Well, as a word of warning about possible challenges to come, I'm going to take a huge gulp and jump in here and say that my 11-year-old son is not nearly as sensitive about Brokeback Mountain as your 3-year-old, Mel, or your 4-year-old, Barb. My son is too young to watch it, but if I put the DVD on the TV in the living room I'm pretty sure I would not have to shoo him away. And he has asked on several occasions, in a kind of squeamish tone, how straight actors could possibly kiss each other. I have explained as best I could and assured him it's not that big a deal one way or the other. He doesn't say anything worse than that, but clearly the subject makes him uncomfortable.

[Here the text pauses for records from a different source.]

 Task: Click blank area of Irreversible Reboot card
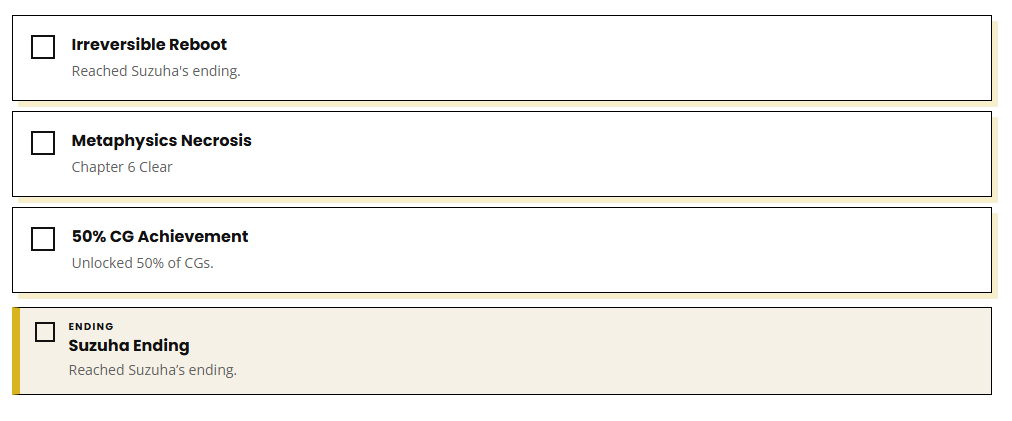[613, 58]
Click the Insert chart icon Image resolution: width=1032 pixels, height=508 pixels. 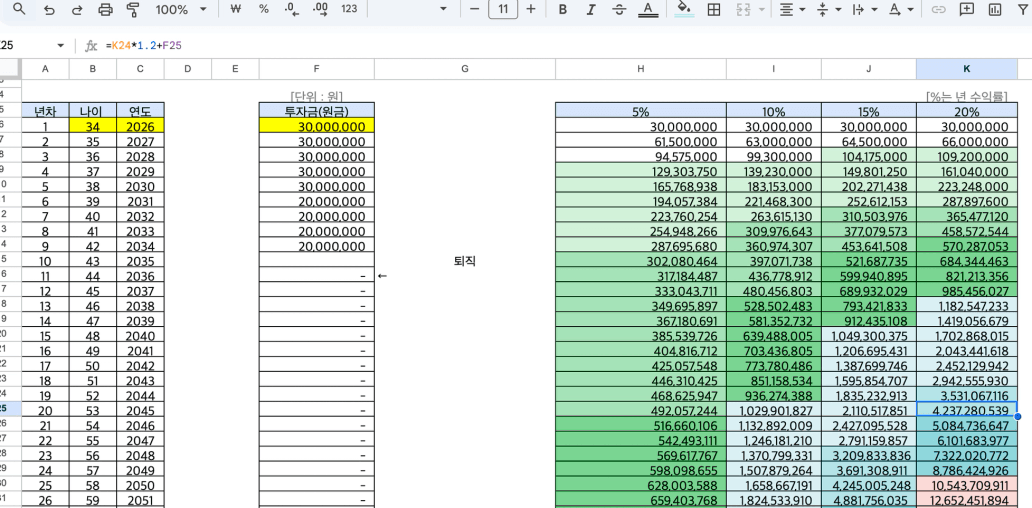[x=995, y=9]
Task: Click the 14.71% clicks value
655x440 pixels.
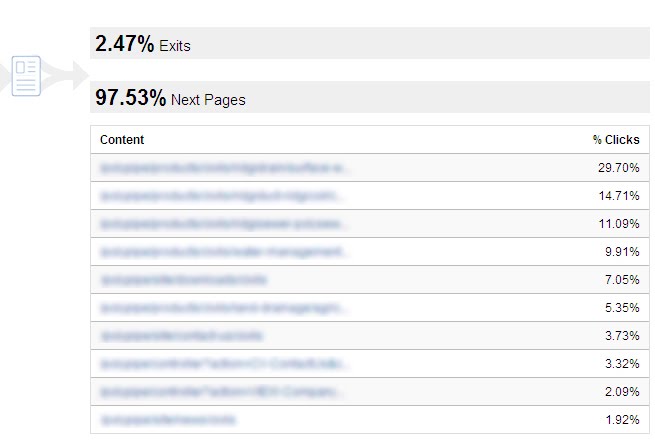Action: click(x=618, y=196)

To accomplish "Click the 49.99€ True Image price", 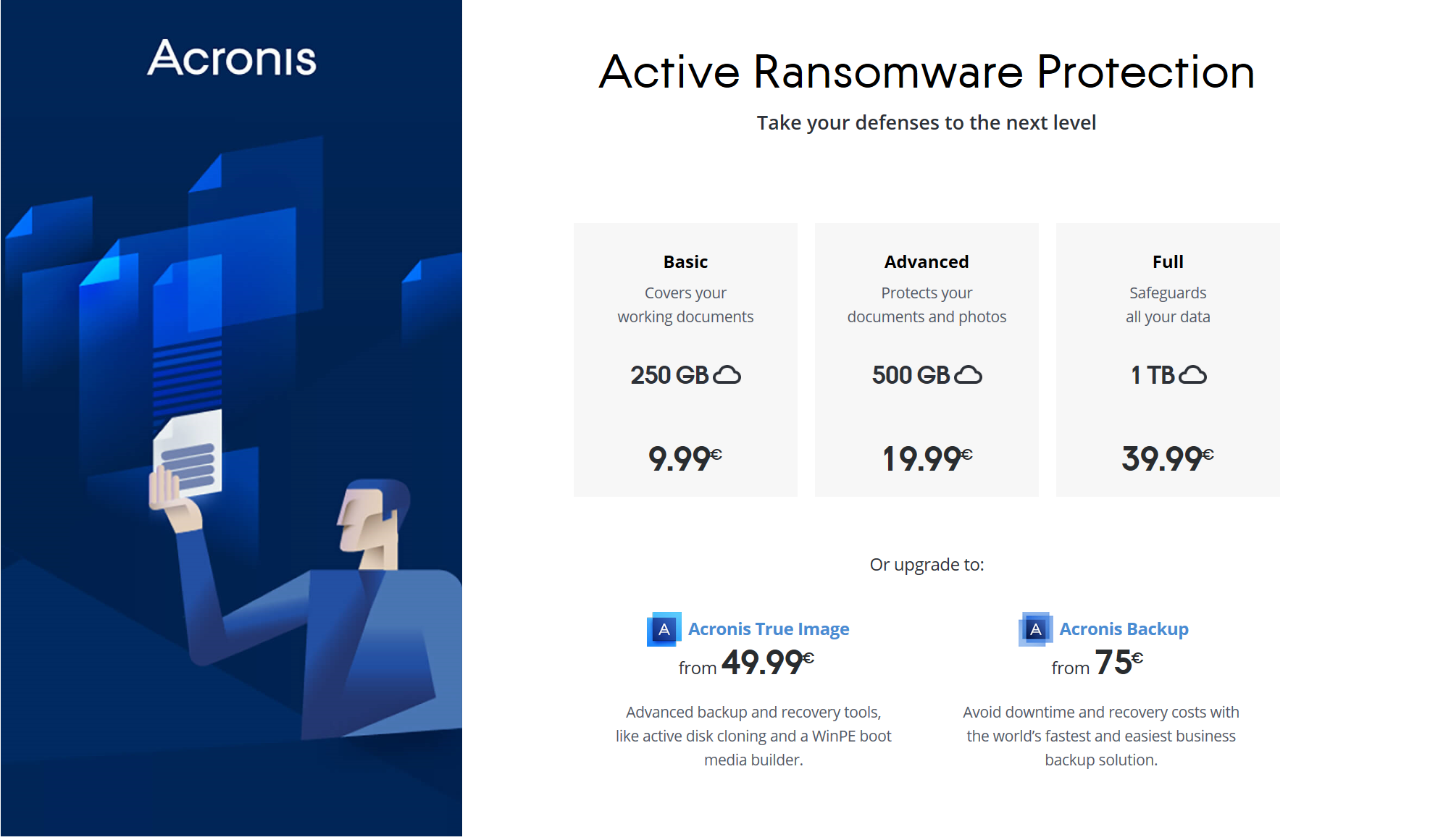I will click(x=768, y=662).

I have discussed my own views throughout both my sons' lives, and they know better than to say anything offensive, at least around me. A few years ago, when my younger son (now 10) was maybe seven or eight, I overheard an older kid tell him, in a horrified way, "We were in the park the other day and these gay guys showed up." And my son nonchallantly said, "So?" I was proud of him, especially because the other kid had that older-kid higher status, and I told my son later that was exactly the right answer.
But, contrary to popular belief, homophobia is not necessarily taught at home. Nor is the subject broached in school classrooms (compare this to racism, a topic covered progressively from kindergarten on). I think my older son's discomfort with Brokeback is a combination of peer pressure and developmental changes -- a couple of his 12-year-old friends have started getting girlfriends, and my son is still figuring out about sex and how this or that works and is so much on the cusp of all this stuff that an episode of The Office, as I squirmingly discovered last night, can be quite the learning experience. I'm sure he has heard jokes at school and I know he has heard them on TV -- you couldn't live in America for the past six months and not hear dozens of them -- and I guess it's natural for him to still be figuring out where his own views fit into all of this.

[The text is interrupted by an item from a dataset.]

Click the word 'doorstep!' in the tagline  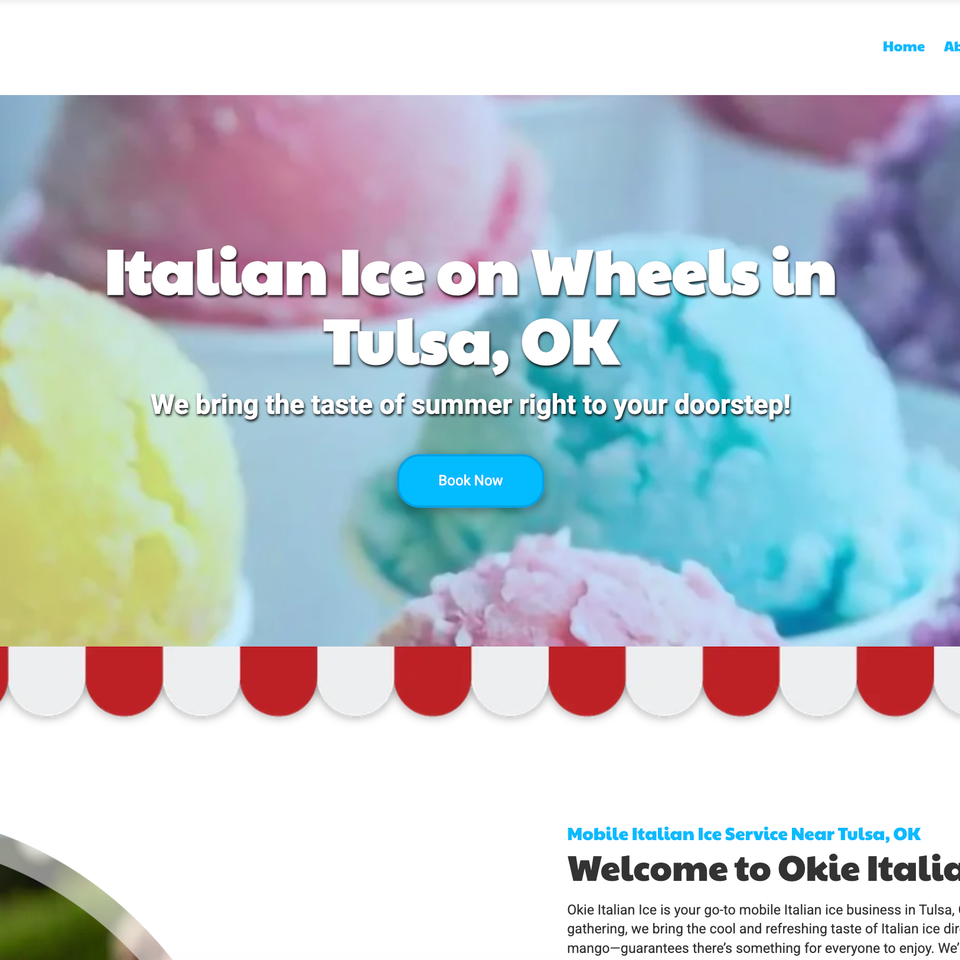(733, 405)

For a parent, it's kind of a landmine. My son is extremely bright and culturally aware but also extremely, um, independent-minded (to put it mildly). I have to find a way to share my values without coming on so strong that he rejects them out of sheer rebelliousness. So my approach is to tread lightly, not make too big a deal of things, but be clear about what I believe the right answers are.
And hopefully, as he gets older and wiser, he will agree with me.